The proper format for license consists of the license name, followed by a hyphen and number if indicating a specific version. A space should be placed between licenses if there is more than one that applies. If an element in the license list is itself a list, it is interpreted as offering a choice of any one of the licenses in the sub-list.

If the version number is a .0 version, the .0 should be omitted to make the version an integer. If the author gives the choice of using a given license or any later version of it, append a plus sign (+) to the version number. If the version specified in this case is also the earliest version, just leave out the version number entirely since it implies all versions.

license             GPL-3
license             {freetype GPL}
license_noconflict

By default, it is assumed that ports may use libraries or headers from their dependencies and thus form a derivative work. A dependency with an incompatible license thus prevents the port from being distributed in binary form. If a dependency with an incompatible license is not used in such a way that a derivative work is formed, or should not prevent binary distribution for any other reason, add its name to this list.

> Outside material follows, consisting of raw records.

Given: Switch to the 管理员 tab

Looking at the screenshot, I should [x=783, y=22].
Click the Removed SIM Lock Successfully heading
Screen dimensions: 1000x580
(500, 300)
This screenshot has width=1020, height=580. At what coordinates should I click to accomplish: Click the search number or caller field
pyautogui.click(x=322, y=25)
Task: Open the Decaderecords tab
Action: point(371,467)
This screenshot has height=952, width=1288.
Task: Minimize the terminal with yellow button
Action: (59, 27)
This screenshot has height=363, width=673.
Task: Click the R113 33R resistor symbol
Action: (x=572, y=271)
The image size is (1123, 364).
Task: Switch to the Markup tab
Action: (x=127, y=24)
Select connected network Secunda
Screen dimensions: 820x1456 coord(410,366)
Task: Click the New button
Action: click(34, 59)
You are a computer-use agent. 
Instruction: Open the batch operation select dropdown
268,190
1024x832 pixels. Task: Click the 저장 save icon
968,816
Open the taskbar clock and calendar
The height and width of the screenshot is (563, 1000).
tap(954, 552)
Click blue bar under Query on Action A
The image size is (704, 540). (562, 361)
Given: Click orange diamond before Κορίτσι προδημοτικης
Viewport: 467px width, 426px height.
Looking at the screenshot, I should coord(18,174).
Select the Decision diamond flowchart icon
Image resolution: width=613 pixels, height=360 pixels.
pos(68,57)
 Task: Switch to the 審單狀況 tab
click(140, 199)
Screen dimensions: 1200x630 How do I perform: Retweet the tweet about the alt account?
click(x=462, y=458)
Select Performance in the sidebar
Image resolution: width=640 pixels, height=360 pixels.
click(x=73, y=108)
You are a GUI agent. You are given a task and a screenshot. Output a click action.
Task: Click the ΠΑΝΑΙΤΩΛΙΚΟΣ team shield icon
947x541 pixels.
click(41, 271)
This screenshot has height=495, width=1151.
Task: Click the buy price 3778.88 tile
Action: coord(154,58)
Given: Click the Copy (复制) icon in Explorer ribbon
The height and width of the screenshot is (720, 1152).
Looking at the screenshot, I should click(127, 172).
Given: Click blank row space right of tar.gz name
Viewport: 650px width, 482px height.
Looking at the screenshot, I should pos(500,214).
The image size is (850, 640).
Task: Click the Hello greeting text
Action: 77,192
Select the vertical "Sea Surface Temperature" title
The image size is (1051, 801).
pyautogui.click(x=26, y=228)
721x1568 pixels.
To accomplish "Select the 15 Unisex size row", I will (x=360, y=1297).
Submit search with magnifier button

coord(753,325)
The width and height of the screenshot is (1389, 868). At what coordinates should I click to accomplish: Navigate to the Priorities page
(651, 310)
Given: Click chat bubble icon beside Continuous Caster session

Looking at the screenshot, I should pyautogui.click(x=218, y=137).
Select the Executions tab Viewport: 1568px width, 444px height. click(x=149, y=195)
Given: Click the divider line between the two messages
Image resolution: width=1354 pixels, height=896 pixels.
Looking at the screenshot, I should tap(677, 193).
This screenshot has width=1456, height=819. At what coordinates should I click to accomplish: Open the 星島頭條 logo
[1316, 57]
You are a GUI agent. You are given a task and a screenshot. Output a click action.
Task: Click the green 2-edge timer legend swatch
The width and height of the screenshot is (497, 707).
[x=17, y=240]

license_noconflict  openssl
license_noconflict  readline gdbm
use_xcode

Available in 2.6.0 and later. By default, it is assumed on macOS that ports will not need tools from Xcode.app unless (1) Command Line Tools aren't installed, (2) you are on an old version of Mac OS X that does not support the xcode-select mechanism, or (3) the port uses build.type xcode or includes the xcode PortGroup. If a port needs to use Xcode (i.e., xcodebuild) in any way, use_xcode yes should be set or the port should include the xcode PortGroup. The environment variable DEVELOPER_DIR is now exported during all build phases, set to the value of ${configure.developer_dir} which may be the directory of Xcode or CLT depending on use_xcode. This means that libxcselect shims (i.e., /usr/bin/clang) will resolve to Xcode/CLT. Build systems that ignore the environment may accidentally use Xcode which will cause a failure in trace mode.